Colorectal cancer affects the colon or rectum and is a common global health issue, with 1.1 million new cases occurring yearly. The study aimed to identify gene signatures for the early detection of CRC using machine learning (ML) algorithms utilizing gene expression data. The TCGA-CRC and GSE50760 datasets were pre-processed and subjected to feature selection using the LASSO method in combination with five ML algorithms: Adaboost, Random Forest (RF), Logistic Regression (LR), Gaussian Naive Bayes (GNB), and Support Vector Machine (SVM). The important features were further analyzed for gene expression, correlation, and survival analyses. Validation of the external dataset GSE142279 was also performed. The RF model had the best classification accuracy for both datasets. A feature selection process resulted in the identification of 12 candidate genes, which were subsequently reduced to 3 (CA2, CA7, and ITM2C) through gene expression and correlation analyses. These three genes achieved 100% accuracy in an external dataset.
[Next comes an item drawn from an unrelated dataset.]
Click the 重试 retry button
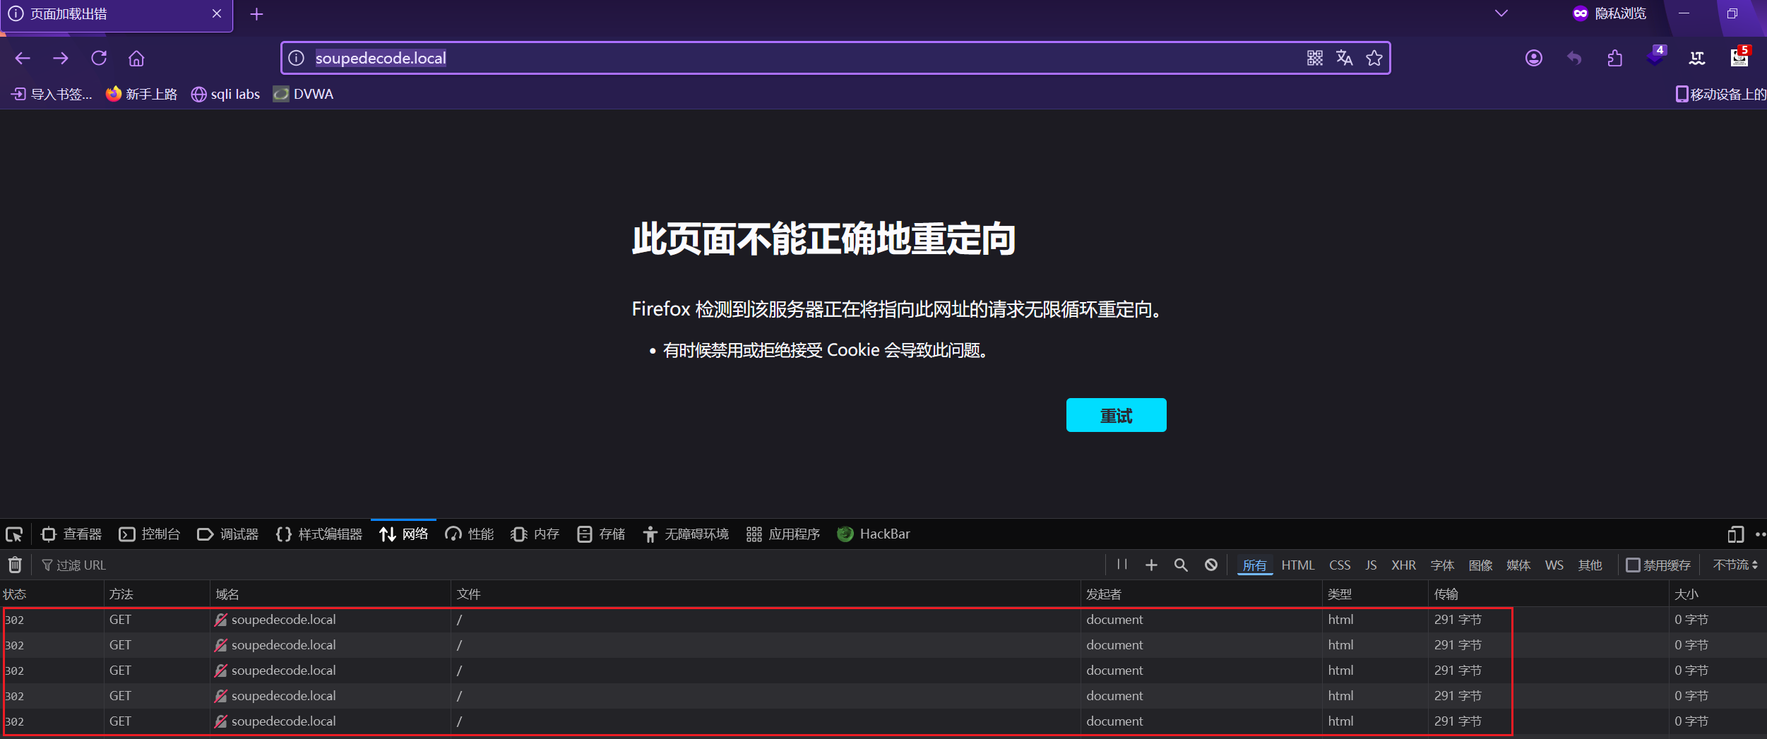Image resolution: width=1767 pixels, height=739 pixels. (x=1116, y=415)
The AUC values for these genes were 99.24%, 100%, and 99.5%, respectively. The survival analysis showed a significant logrank -value of 0.044 for the final gene signatures. The analysis of tumor immunocyte infiltration showed a weak correlation with the expression of the gene signatures. CA2, CA7, and ITM2C can serve as gene signatures for the early detection of CRC and may provide valuable information for prognostic and therapeutic decision making. Further research is needed to fully understand the potential of these genes in the context of CRC.
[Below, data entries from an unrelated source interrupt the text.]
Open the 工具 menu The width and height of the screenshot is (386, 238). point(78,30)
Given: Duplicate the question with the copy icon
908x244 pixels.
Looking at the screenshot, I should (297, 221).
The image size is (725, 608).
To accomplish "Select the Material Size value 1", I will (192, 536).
结直肠癌影响结肠或直肠,是一个常见的全球健康问题,每年有 110 万新发病例。本研究旨在利用机器学习(ML)算法,通过基因表达数据,识别用于结直肠癌早期检测的基因特征。TCGA-CRC 和 GSE50760 数据集经过预处理,采用 LASSO 方法结合 5 种 ML 算法(Adaboost、随机森林(RF)、逻辑回归(LR)、高斯朴素贝叶斯(GNB)和支持向量机(SVM))进行特征选择。进一步对重要特征进行基因表达、相关性和生存分析。还对外部数据集 GSE142279 进行了验证。RF 模型对两个数据集的分类准确率最高。通过特征选择过程,确定了 12 个候选基因,通过基因表达和相关性分析进一步减少到 3 个(CA2、CA7 和 ITM2C)。这三个基因在外部数据集达到了 100%的准确率。这些基因的 AUC 值分别为 99.24%、100%和 99.5%。生存分析显示最终基因特征的对数秩检验值为 0.044。肿瘤免疫细胞浸润分析显示与基因特征的表达有微弱相关性。CA2、CA7 和 ITM2C 可作为结直肠癌早期检测的基因特征,可为预后和治疗决策提供有价值的信息。需要进一步研究以充分了解这些基因在结直肠癌中的潜在作用。